I used compaudit | xargs chmod g-w and it worked. For some reason the ZSH_DISABLE_COMPFIX="true" wouldn't fix it.

compaudit | xargs chmod g-w

Wow, I just tried this and my Mac instantly rebooted. Now it's stuck in an endless reboot cycle.

I guess that's a lesson in not trying random things one finds online...

UPDATE: Well, after about 2 or 3 dozen restarts, it finally booted. Maybe this was unrelated and just very unlucky timing with entering that command. I had agreed to a software update about an hour or two prior to this, but I find it strange it rebooted exactly as I pressed enter on this command.

Anyway, the "insecure directories" warning is gone now, lol. Mac OS is not my primary OS so I am not used to its peculiarities.

I used compaudit | xargs chmod g-w and it worked. For some reason the ZSH_DISABLE_COMPFIX="true" wouldn't fix it.

This worked for me! Thanks @pvinis

Interesting. In my case I had some homebrew installed stuff is /usr/local/share/zsh directory. When I removed that as zsh is native to MacOS the problem went away. The other solutions above did not work. Anyone know what I will be missing if anything deleting the above. Much of what was complained about were soft links to somewhere in homebrew managed stuff.

I am not sure what initially added these. Something I did over a month ago.

I used compaudit | xargs chmod g-w and it worked. For some reason the ZSH_DISABLE_COMPFIX="true" wouldn't fix it.

like @nandorojo, this also solved my problem

As my user is the owner of the files which compaudit complains about, I only get the warnings when running as root, ie. after sudo -s. The proposed solutions in #433 all entail changing the owner of files. I want my user to own files in /usr/local/share, but also want to occasionally run things as different users, or root. Why zsh doesn't support this I don't understand. Only solution appears to be to disable compaudit. This is undesirable

@benorgera I have the same issue. My machine has a profile for my own projects, and for my job. ZSH_DISABLE_COMPFIX="true" doesn't fix it for me. I can either have one profile working, or the other.

I used compaudit | xargs chmod g-w and it worked. For some reason the ZSH_DISABLE_COMPFIX="true" wouldn't fix it.

This worked for me!
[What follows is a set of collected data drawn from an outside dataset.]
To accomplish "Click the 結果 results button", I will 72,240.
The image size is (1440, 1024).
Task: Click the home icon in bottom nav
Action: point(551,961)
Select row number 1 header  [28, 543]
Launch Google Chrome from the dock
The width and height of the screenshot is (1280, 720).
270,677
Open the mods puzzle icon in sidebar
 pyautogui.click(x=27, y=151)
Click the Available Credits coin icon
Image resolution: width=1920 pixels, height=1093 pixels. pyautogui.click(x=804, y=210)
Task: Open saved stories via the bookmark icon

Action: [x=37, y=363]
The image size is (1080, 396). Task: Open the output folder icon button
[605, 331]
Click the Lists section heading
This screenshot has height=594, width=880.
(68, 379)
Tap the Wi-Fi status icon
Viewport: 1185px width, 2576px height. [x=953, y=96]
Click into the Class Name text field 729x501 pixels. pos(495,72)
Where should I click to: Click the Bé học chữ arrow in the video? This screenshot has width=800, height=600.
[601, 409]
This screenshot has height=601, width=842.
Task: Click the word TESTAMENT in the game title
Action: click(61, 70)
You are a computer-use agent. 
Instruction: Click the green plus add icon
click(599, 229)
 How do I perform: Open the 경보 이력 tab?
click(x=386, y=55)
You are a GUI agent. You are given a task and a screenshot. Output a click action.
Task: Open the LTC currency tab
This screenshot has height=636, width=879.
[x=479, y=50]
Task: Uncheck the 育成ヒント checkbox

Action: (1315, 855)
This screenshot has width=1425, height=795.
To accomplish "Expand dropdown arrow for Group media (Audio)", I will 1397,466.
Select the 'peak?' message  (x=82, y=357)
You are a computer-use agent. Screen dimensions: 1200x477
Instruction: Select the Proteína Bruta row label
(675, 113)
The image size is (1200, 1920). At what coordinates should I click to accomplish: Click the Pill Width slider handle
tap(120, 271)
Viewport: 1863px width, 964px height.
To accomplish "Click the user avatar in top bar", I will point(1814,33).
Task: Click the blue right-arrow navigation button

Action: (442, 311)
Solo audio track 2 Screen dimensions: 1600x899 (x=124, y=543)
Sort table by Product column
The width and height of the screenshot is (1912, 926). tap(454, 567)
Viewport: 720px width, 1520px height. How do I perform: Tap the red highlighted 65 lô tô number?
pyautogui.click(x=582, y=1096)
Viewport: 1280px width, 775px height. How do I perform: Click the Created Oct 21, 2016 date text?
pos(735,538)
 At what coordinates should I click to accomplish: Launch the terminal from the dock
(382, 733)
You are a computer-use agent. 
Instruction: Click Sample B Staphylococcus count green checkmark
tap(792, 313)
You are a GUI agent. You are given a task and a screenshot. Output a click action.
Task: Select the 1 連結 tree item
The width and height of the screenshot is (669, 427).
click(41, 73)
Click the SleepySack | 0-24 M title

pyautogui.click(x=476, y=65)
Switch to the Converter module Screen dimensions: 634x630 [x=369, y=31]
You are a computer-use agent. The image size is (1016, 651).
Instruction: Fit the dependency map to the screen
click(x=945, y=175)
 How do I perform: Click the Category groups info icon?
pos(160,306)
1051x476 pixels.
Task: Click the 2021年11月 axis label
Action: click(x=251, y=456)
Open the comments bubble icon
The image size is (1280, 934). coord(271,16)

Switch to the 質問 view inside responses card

Thanks @pvinis

Worked for me too

As my user is the owner of the files which compaudit complains about, I only get the warnings when running as root, ie. after sudo -s. The proposed solutions in #433 all entail changing the owner of files. I want my user to own files in /usr/local/share, but also want to occasionally run things as different users, or root. Why zsh doesn't support this I don't understand. Only solution appears to be to disable compaudit. This is undesirable

I have the same issue. My machine has a profile for my own projects, and for my job. ZSH_DISABLE_COMPFIX="true" doesn't fix it for me. I can either have one profile working, or the other.

@benorgera @nldoty I have a similar situation. I have admin and non-admin user accounts on my macOS work machine. For security purposes (supposedly), I have to do my day-to-day-work with the non-admin account, and only use the admin account for tasks which require those perms, like software upgrades. This means my Zsh installation, and all related directories, are owned by the admin account, and I can't simply chmod and chown to the non-admin account as described in all the other posts.

The solution is to ignore the insecure directories for the non-admin account, as described in the zsh docs and zsh-users/antigen@4c4f805:

# ~/.zshrc
autoload -Uz compinit
if [ "$(whoami)" = "YOUR_NON_ADMIN_USER" ]; then
  compinit -i # Ignore insecure directories
else
  compinit
fi

The non-admin account doesn't have permissions to perform any actions on the pertinent directories, so ignoring them doesn't pose a security risk that I'm aware of.